Task requirements:
This exercise calls for a copy of every line in the listing below that carries the word "screenshot".

+++ Records for this exercise +++

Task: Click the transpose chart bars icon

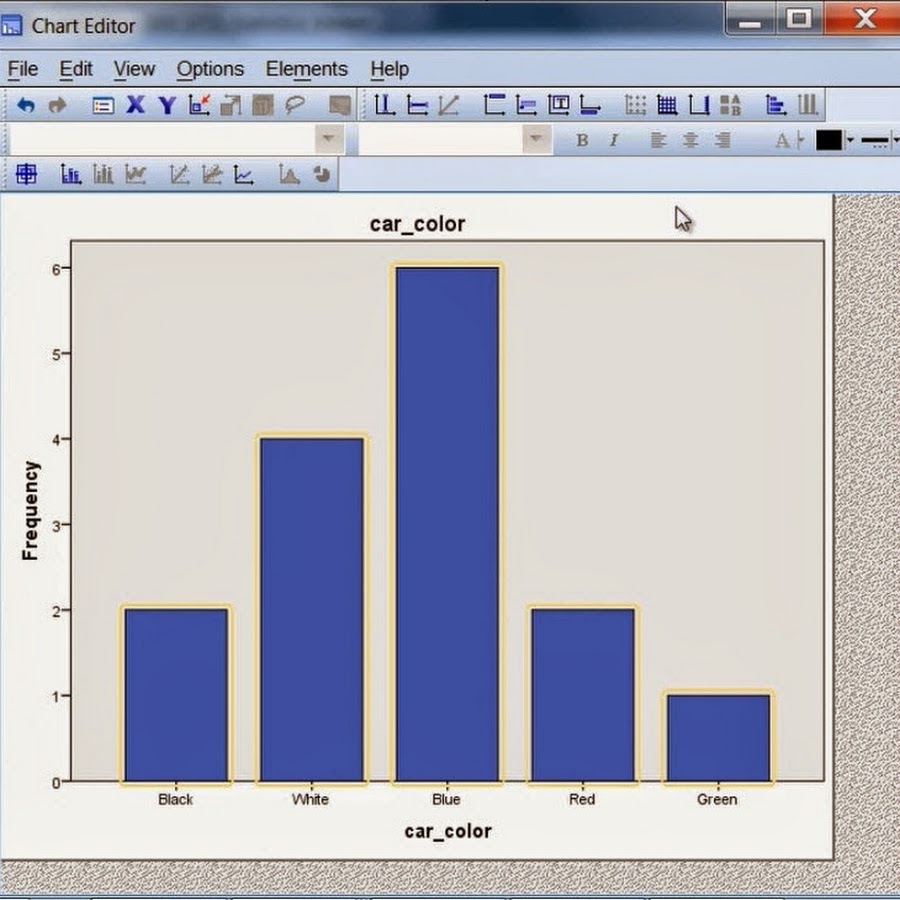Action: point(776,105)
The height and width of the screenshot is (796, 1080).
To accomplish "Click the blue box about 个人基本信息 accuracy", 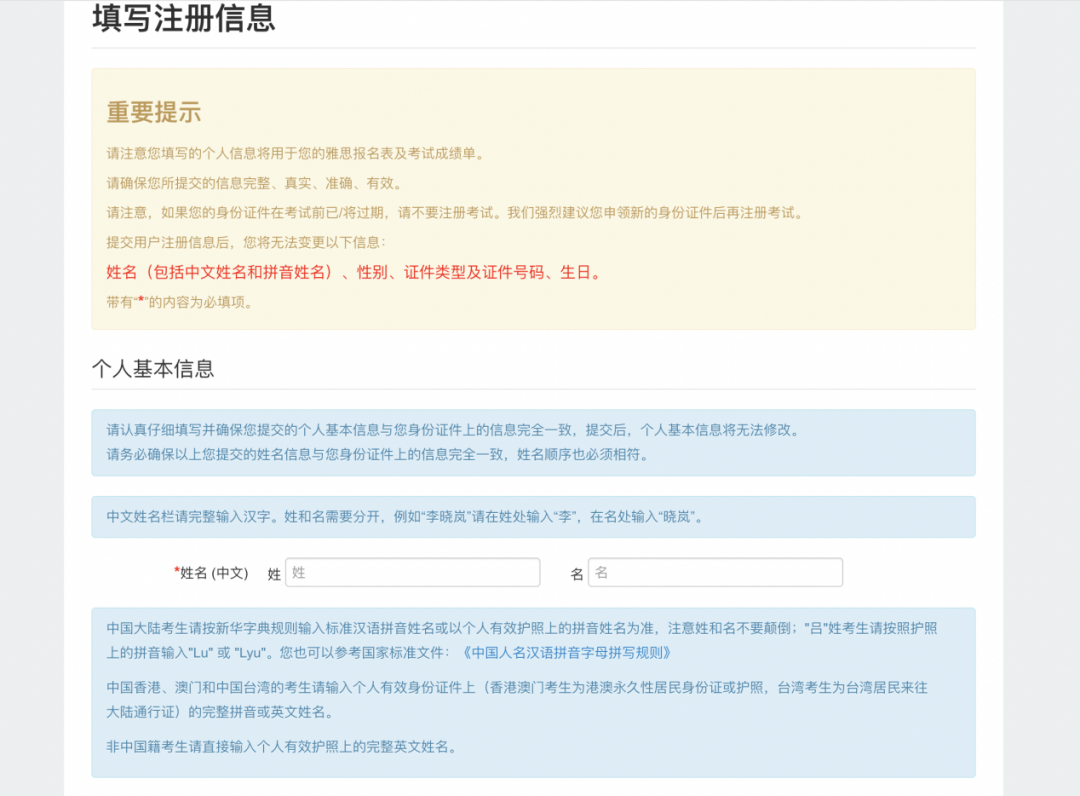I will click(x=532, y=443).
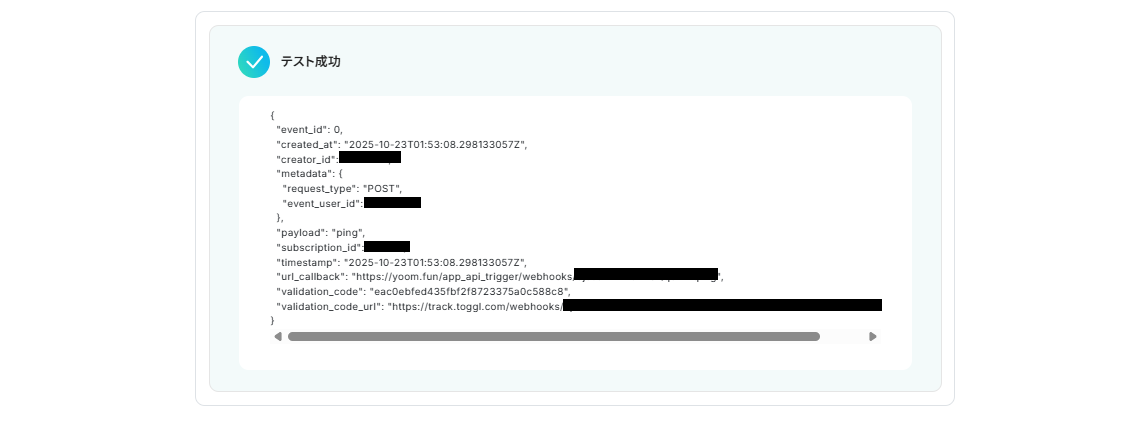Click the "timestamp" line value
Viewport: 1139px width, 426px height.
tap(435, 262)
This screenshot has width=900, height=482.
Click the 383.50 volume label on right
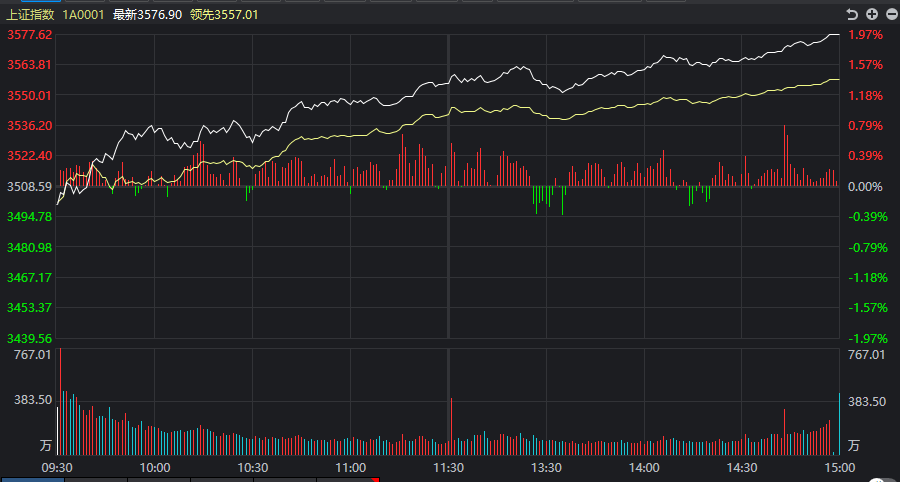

+++
+++ Records for this exercise +++

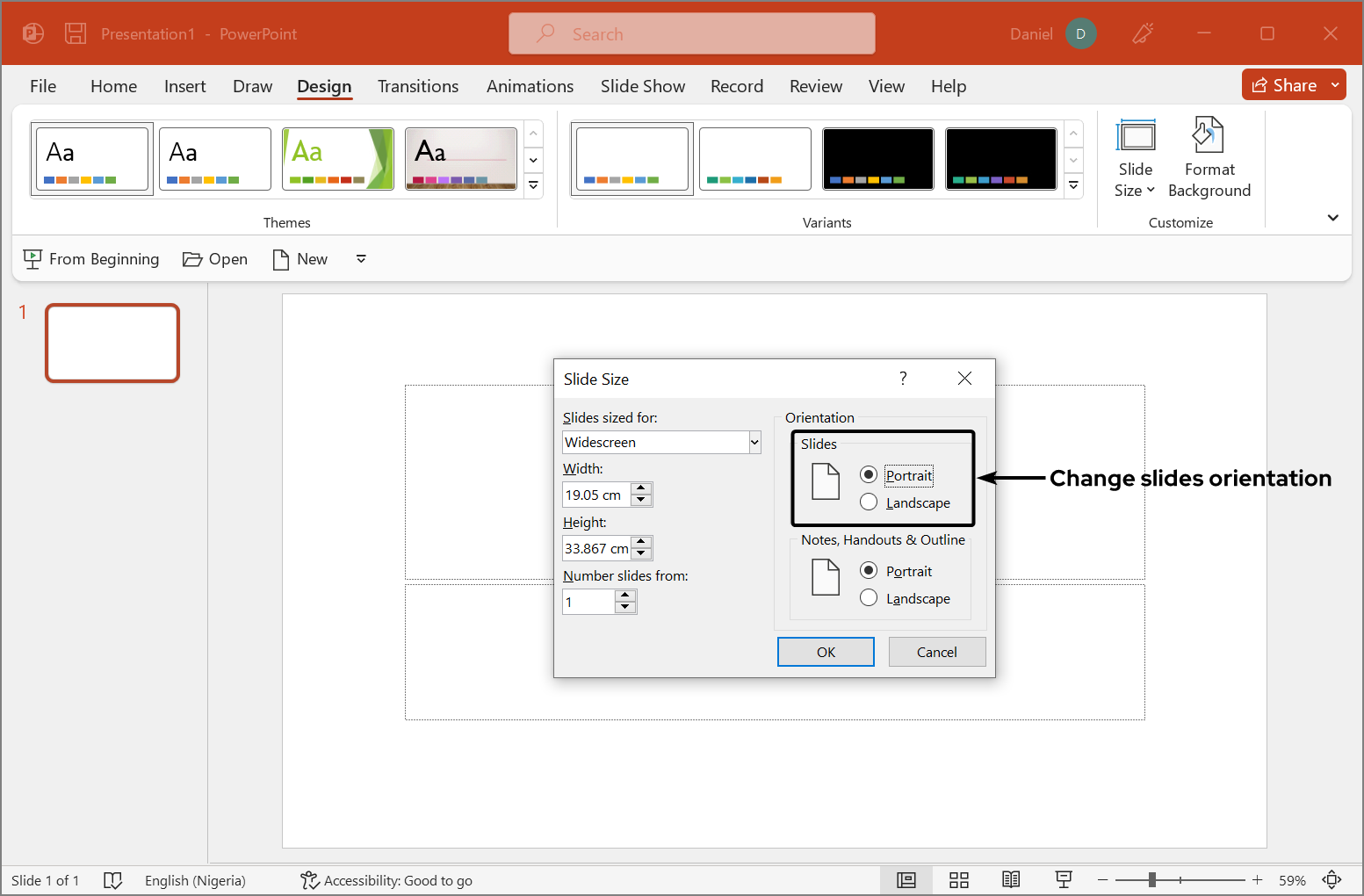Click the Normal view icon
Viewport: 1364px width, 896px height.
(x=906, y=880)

+++

Answer space:
The height and width of the screenshot is (796, 1080).
This screenshot has width=900, height=482.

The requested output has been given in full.